## Stated task
Collect every line in the listing below that contains the string "Toggle", treating uppercase and lowercase as different.

Items listed in a dataset:
_ _ _

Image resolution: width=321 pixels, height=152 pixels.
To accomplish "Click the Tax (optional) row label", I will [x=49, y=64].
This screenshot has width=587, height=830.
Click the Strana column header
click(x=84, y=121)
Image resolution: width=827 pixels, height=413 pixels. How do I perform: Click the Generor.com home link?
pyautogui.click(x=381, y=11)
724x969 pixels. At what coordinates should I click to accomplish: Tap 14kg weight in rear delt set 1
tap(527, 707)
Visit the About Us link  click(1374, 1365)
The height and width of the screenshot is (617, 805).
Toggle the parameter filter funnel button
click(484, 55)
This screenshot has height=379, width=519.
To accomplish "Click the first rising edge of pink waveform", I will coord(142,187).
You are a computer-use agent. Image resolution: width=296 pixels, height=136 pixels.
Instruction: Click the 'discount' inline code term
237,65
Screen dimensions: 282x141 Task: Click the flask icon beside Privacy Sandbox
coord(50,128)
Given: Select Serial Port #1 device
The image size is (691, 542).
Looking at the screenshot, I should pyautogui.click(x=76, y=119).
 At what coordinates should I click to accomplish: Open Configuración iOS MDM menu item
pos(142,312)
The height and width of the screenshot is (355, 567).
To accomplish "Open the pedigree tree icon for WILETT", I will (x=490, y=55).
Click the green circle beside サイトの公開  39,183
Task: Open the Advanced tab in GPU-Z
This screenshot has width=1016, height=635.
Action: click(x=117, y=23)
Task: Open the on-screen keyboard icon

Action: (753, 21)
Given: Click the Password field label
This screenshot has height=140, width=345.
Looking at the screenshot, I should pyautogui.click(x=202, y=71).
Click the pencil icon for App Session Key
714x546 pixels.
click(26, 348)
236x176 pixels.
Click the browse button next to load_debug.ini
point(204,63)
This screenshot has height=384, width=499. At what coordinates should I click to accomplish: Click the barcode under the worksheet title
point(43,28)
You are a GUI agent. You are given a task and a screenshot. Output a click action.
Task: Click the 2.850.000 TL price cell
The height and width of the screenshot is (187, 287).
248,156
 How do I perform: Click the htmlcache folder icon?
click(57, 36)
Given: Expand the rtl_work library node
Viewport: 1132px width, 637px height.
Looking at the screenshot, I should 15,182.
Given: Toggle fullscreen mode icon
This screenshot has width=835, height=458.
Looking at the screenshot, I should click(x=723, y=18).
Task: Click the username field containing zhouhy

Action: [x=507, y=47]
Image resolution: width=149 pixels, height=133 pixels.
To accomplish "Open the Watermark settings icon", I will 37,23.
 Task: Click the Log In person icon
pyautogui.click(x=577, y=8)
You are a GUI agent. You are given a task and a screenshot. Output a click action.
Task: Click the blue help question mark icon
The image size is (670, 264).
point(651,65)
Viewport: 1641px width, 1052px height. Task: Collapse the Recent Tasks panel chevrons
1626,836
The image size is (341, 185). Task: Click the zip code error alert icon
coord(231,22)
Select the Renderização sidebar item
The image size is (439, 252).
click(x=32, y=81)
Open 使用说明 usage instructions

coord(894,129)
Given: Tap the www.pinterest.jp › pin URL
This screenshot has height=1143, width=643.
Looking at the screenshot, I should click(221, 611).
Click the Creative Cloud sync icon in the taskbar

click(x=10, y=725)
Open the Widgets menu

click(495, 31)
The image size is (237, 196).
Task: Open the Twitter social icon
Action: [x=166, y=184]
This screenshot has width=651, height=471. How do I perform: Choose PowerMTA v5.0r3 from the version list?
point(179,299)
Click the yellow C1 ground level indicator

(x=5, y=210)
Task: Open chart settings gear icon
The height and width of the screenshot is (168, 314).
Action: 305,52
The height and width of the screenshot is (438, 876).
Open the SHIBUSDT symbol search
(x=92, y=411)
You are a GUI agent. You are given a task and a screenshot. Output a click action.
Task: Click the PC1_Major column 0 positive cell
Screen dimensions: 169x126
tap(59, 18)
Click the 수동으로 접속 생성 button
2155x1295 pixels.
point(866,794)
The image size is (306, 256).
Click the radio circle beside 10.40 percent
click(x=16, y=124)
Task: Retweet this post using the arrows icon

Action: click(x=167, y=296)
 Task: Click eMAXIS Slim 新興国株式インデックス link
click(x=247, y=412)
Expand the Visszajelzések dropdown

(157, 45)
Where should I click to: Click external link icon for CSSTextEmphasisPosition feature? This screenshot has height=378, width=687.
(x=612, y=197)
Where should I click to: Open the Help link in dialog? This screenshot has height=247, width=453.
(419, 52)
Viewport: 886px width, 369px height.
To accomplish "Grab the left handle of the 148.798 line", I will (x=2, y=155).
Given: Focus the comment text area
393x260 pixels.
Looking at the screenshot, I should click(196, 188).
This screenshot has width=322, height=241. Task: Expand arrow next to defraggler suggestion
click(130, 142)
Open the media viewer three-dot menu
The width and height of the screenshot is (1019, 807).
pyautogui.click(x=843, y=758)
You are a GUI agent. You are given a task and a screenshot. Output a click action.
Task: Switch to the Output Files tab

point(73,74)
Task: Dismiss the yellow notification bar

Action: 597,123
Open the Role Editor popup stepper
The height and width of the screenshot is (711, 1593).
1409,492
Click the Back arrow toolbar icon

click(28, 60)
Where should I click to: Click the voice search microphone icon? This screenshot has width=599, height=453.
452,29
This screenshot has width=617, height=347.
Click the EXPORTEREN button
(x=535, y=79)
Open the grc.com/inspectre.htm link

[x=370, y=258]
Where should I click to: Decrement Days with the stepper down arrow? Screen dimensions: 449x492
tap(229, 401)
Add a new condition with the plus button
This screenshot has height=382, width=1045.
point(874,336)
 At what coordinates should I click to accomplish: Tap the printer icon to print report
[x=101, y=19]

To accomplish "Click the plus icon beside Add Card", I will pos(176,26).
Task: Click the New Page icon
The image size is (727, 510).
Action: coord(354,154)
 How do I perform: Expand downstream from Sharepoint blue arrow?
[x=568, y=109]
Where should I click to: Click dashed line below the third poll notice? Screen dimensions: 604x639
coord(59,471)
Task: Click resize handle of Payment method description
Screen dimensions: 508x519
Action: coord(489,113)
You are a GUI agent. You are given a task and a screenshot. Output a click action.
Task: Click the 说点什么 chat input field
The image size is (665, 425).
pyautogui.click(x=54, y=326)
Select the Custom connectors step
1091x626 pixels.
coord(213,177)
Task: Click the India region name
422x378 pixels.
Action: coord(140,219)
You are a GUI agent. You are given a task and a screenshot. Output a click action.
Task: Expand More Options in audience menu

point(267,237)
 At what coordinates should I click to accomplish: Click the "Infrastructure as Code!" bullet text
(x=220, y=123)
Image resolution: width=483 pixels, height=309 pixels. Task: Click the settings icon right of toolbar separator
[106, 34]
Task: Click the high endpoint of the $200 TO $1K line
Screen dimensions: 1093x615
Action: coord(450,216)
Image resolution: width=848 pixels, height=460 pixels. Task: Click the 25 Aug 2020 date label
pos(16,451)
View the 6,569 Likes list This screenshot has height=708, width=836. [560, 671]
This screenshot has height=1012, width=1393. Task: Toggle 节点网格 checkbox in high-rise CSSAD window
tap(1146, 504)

_ _ _

## Problem solution
Toggle the parameter filter funnel button
Given: Toggle fullscreen mode icon
This screenshot has height=1012, width=1393. Task: Toggle 节点网格 checkbox in high-rise CSSAD window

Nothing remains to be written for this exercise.